Plaza Under Siege / Fernando Dámaso

Photo: Rebeca

Our government media is constantly repeating political slogans of various kinds, obsolete, recycled and new. The one that says “Cuba is a plaza under siege” seems to be one of the most prominent right now. I agree with it: Cuba is a plaza under siege by dogmatism, inability, schematism, intolerance, incoherence, lack of moral values, hopelessness, irresponsibility, fear voluntarism and other negative phenomena. The siege has been much longer than that of Troy, sung by Homer in the Iliad, and how terrible is it that it is not under siege by any external force, but rather by an internal one. This is the great paradox.

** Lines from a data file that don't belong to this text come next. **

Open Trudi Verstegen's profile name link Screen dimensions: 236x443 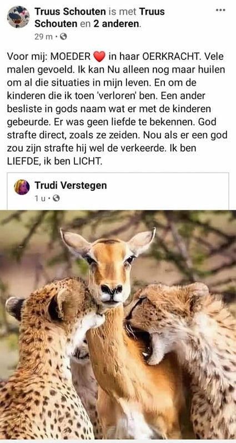tap(71, 185)
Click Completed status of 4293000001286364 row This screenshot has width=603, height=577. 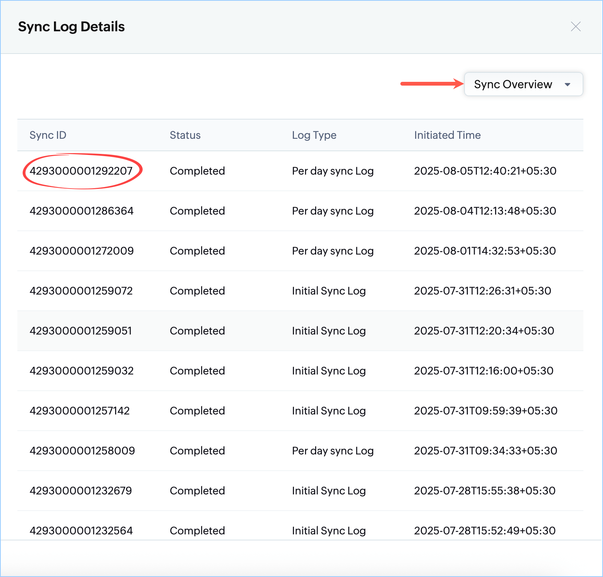click(x=197, y=211)
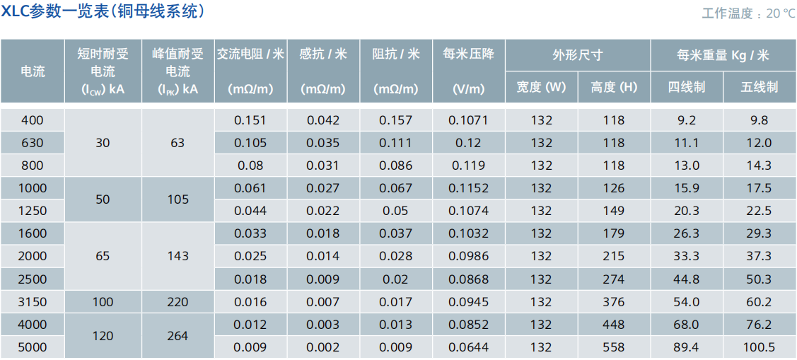Click the 每米重量 Kg / 米 header
Screen dimensions: 797x360
coord(723,55)
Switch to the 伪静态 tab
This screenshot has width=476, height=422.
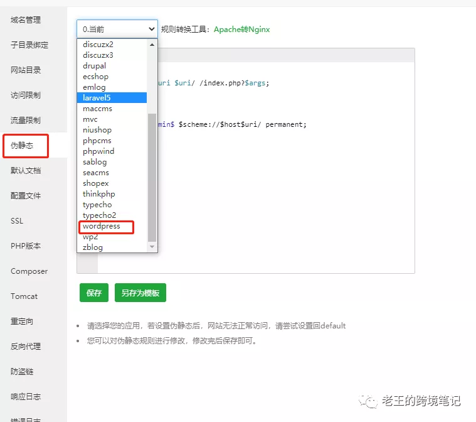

Every so often a group of economists and statisticians committed to the model, in support of the slogan, dedicate a part of their precious time (which they seem to have in abundance), to quantifying the economic losses and other things that the embargo (which they call the blockade) by the U.S. government has caused Cuba.

The figures they publish are astronomical: billions of dollars. In them they include all the vents of a half century, from natural phenomenon (hurricanes, rains, droughts, tornadoes, etc.), and the health calamities (epidemics and pandemics), as well as the economic ones (harvests and other failed plans), as well as the problems in transport, electrical generation, social services, access to the Internet and more.

The embargo has become a giant tub where they wash all their dirty laundry, avoiding historical responsibility. These figures, which deceive and confuse only those who enjoy living deceived and confused, also set off great hilarity, given their childish and primitive conception.

They are palpable proof that the totalitarian models always try to find someone responsible for their missteps or, as we say in good Cuban: a blackbird to bear the blame (that is, a scapegoat), though in this case it is an eagle.

I once thought that the updating of the model would include abandoning this absurd practice, but it seems I was wrong: it is an important part of the model and they can’t do away with it for fear of discovering themselves to be completely naked.